_Exercise aim:_
Give the entries again exactly as they appear, but without the images.

(Dataset records)

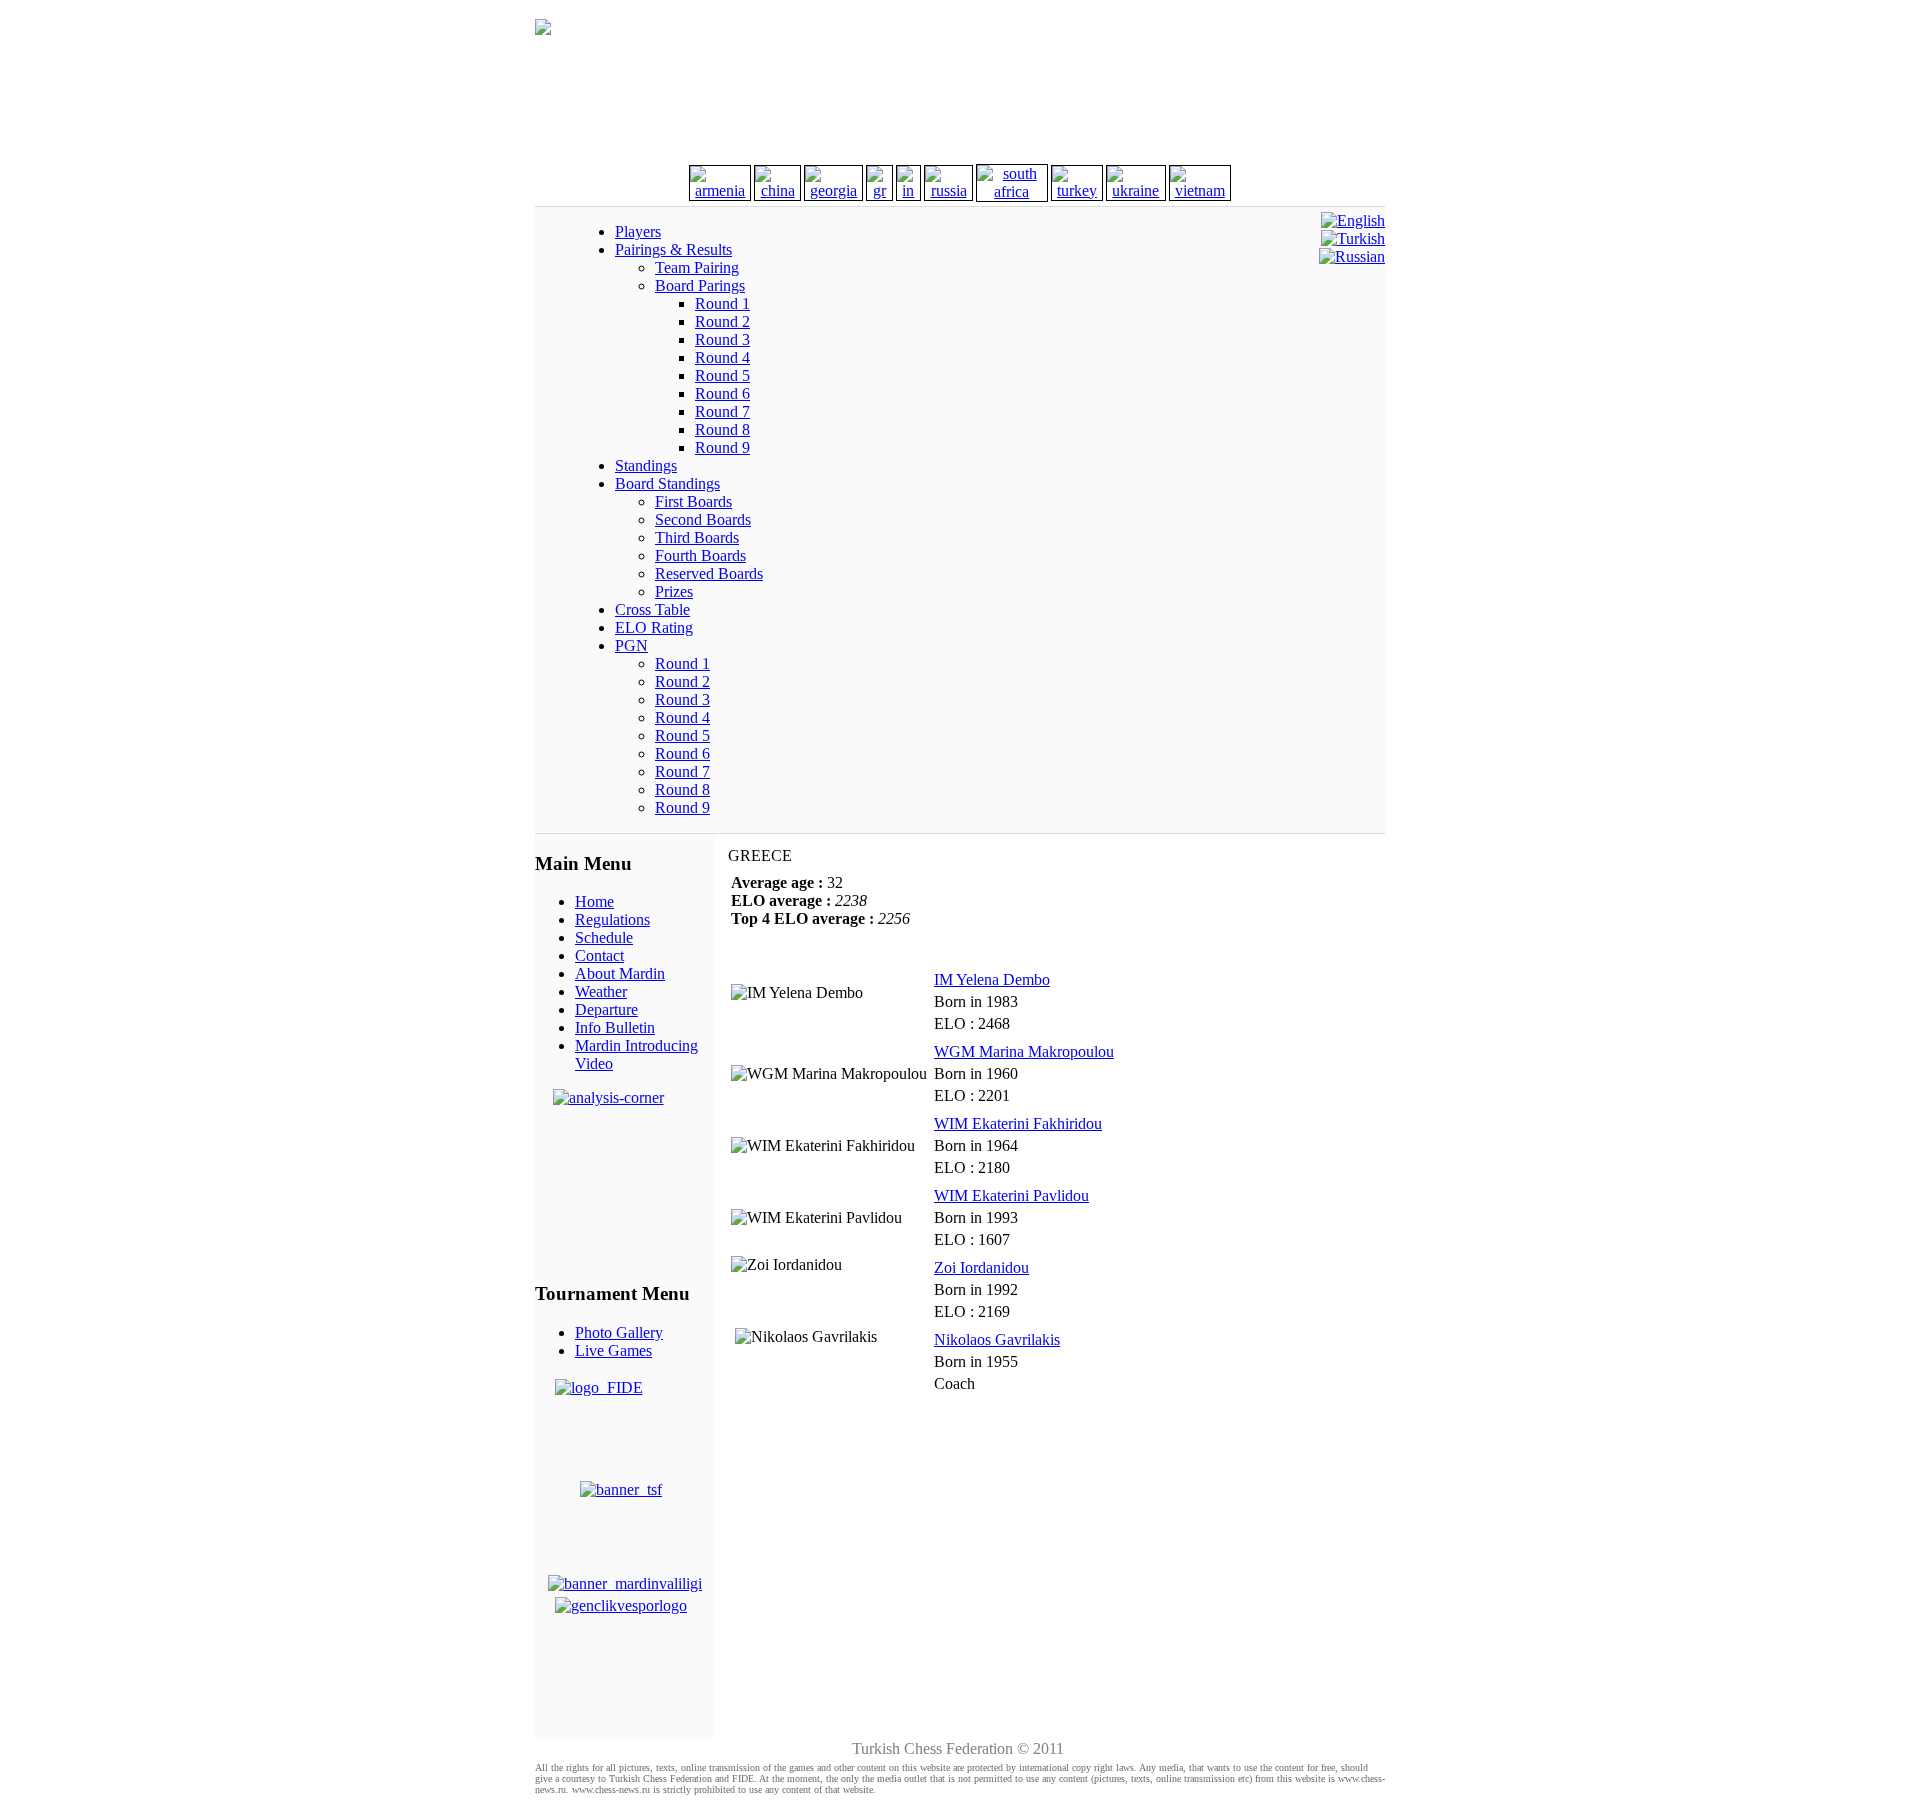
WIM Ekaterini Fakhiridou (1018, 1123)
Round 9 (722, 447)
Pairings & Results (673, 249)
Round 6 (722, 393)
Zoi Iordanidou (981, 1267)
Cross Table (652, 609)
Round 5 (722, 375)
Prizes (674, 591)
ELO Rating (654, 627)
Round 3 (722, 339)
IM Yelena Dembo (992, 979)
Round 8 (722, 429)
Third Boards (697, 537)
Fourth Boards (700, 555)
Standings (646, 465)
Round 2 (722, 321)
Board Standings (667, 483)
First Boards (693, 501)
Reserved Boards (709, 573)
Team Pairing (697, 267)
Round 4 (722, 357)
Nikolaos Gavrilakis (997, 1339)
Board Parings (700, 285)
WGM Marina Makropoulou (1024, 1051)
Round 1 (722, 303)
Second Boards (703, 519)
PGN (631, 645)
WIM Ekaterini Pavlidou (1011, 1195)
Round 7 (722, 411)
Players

_Solution below:_
WIM Ekaterini Fakhiridou (1018, 1123)
Round 9 (722, 447)
Pairings & Results (673, 249)
Round 6 (722, 393)
Zoi Iordanidou (981, 1267)
Cross Table (652, 609)
Round 5 (722, 375)
Prizes (674, 591)
ELO Rating (654, 627)
Round 3 (722, 339)
IM Yelena Dembo (992, 979)
Round 8 (722, 429)
Third Boards (697, 537)
Fourth Boards (700, 555)
Standings (646, 465)
Round 2 (722, 321)
Board Standings (667, 483)
First Boards (693, 501)
Reserved Boards (709, 573)
Team Pairing (697, 267)
Round 4 (722, 357)
Nikolaos Gavrilakis (997, 1339)
Board Parings (700, 285)
WGM Marina Makropoulou (1024, 1051)
Round 1 (722, 303)
Second Boards (703, 519)
PGN (631, 645)
WIM Ekaterini Pavlidou (1011, 1195)
Round 7 (722, 411)
Players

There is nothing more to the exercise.